I’ve already accomplished* so much today
*been afraid of a goose
When I meet someone new I always determine if they’d be an ally or food, in the event of a zombie apocalypse.
Every morning I ask how my daughter is doing and she in turn asks me how Beyoncé is doing. I said why can’t you ask how I’m doing too and she says she will when I sound more like Beyoncé.
This chic on Facebook said she ran 17 miles yesterday. Where I live the police would have gave up after like, IDK, 6 miles maybe.
This quarantine is making it hard to ignore calls from people I don’t want to talk to. It’s not like I can say “Sorry mom I was at the movies.”
When I’m older my plan is to mostly talk gibberish then very occasionally turn to a grandchild and say
‘Of course the money is all in that account in Switzerland’.And then start talking gibberish again.
Middle of the night In bed:
*Loud noise*
Wife – Did you hear that?
Me –
Wife – I said did you hear that?
Me (under the bed) – Yes
This bald spot just appeared out of thin hair.
Norwegian chickens be like Bgårk
I prefer to date a man after I see how well he treats his wife.
Doctor: for the last time, you don’t have superpowers
Me: then how can I can feel a storm coming in my joints??
Doctor: ARTHRITIS IS NOT A SUPERPOWER
Finally goes to open-mic night. gets on stage. bombs so badly gets arrested for terrorism. #BucketListFails
Um, so you’re god’s gift to women? So was Jesus…look what happened to him.
You may want to rethink that.
Nothing like the lingering dread of a project that goes far too easily.
What the fire inspector sees when he opens my office closet.
*accidentally answers phone call*
*pretends to be answering machine*
We all have that special someone in our lives that we wish would get run over by a truck.
Oh, you didn’t have any taste before Covid either, honey
Wife: Where did all this glitter come from?
Me: Jake, at State Farm.
If you give a man a PS4, he will play for a day.
If that man buys the PS4 he will not shower for 2 months.
Hungover parenting is like being in an Alien movie. You’re scared because there are fast moving creatures all around you, and you really don’t want them to jump on you.
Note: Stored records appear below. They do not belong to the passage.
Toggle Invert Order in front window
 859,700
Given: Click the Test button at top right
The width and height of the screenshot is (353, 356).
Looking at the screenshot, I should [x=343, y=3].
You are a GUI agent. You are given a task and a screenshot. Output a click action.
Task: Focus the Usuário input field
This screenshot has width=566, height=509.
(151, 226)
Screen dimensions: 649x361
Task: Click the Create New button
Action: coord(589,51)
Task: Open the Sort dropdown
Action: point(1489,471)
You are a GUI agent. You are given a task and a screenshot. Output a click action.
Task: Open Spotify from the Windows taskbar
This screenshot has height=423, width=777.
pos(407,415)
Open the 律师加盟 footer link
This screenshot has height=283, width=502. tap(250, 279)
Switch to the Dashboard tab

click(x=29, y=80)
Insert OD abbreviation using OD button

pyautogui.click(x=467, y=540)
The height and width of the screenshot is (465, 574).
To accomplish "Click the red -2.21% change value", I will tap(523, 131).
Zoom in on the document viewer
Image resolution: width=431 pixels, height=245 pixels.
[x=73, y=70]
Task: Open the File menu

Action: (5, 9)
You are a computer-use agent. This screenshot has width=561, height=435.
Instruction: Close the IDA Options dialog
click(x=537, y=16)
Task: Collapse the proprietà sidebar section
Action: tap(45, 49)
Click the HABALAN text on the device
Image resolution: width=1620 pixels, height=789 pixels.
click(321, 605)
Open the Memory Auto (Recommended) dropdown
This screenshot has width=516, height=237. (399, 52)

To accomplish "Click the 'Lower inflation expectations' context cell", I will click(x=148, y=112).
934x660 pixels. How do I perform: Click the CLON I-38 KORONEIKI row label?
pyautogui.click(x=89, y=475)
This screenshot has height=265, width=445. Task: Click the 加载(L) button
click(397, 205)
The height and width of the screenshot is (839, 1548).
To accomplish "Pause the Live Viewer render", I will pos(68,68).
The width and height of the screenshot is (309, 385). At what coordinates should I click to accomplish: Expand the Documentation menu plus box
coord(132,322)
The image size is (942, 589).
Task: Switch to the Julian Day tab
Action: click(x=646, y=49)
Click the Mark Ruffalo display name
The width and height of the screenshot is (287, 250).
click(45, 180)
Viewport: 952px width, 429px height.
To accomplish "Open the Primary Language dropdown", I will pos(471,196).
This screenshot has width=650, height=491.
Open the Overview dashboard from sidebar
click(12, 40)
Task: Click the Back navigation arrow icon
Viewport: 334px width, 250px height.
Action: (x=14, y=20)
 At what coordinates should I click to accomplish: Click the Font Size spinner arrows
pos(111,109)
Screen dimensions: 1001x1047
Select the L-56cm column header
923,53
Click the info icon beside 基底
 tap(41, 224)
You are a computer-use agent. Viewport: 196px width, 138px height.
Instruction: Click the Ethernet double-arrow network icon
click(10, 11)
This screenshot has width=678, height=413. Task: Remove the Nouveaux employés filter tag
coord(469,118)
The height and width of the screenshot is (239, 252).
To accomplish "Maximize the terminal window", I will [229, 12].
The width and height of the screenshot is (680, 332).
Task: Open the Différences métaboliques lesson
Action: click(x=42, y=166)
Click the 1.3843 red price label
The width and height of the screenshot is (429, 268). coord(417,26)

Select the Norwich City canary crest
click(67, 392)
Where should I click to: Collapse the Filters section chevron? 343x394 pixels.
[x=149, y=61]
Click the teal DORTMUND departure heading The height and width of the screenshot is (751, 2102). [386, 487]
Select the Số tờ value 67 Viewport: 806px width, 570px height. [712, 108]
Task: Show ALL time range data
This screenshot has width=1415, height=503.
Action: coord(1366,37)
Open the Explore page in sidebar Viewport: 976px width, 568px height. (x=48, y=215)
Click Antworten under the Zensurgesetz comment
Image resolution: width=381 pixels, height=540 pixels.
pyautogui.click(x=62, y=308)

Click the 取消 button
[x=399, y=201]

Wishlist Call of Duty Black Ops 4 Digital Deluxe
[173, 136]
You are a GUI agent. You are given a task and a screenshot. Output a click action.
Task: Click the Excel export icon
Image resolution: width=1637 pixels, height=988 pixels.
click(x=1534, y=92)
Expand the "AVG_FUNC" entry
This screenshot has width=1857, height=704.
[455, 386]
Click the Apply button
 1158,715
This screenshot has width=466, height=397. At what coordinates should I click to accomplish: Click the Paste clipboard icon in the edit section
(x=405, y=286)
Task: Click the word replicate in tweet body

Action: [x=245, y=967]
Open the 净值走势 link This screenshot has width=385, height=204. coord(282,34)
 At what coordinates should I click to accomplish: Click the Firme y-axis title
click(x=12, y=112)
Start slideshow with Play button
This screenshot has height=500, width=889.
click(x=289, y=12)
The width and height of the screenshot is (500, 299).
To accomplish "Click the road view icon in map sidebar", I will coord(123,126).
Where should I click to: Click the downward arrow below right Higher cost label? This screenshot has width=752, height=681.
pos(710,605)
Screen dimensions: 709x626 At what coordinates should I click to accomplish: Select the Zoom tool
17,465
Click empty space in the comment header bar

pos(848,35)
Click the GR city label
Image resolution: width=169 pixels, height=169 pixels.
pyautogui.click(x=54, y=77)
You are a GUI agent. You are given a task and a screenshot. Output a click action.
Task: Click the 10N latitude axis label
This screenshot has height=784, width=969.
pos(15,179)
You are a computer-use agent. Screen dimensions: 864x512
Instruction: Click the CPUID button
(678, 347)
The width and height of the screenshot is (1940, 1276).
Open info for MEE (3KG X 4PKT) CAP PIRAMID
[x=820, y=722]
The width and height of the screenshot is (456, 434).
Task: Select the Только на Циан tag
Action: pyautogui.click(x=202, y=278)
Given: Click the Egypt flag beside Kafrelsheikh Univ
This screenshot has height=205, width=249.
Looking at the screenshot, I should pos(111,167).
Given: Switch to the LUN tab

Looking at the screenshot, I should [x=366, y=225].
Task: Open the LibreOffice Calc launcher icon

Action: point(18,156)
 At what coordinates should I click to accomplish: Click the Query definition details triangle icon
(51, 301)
[asking a girl out on a date]
her: ok but only if you stop crying
How to tell if your wife is mad at you
1. She is
“Psst.. here’s what we should’ve said”
*my 3am brain waking me to replay an argument from 7 years ago
Courage is taking a selfie at an angle below your chin.
I lost my voice.
If whoever finds it could resume screaming at my ex-husband, that would be much appreciated.
And another thing. People just want to eat a banana without ridicule. They need the potassium. What do you people have against potassium?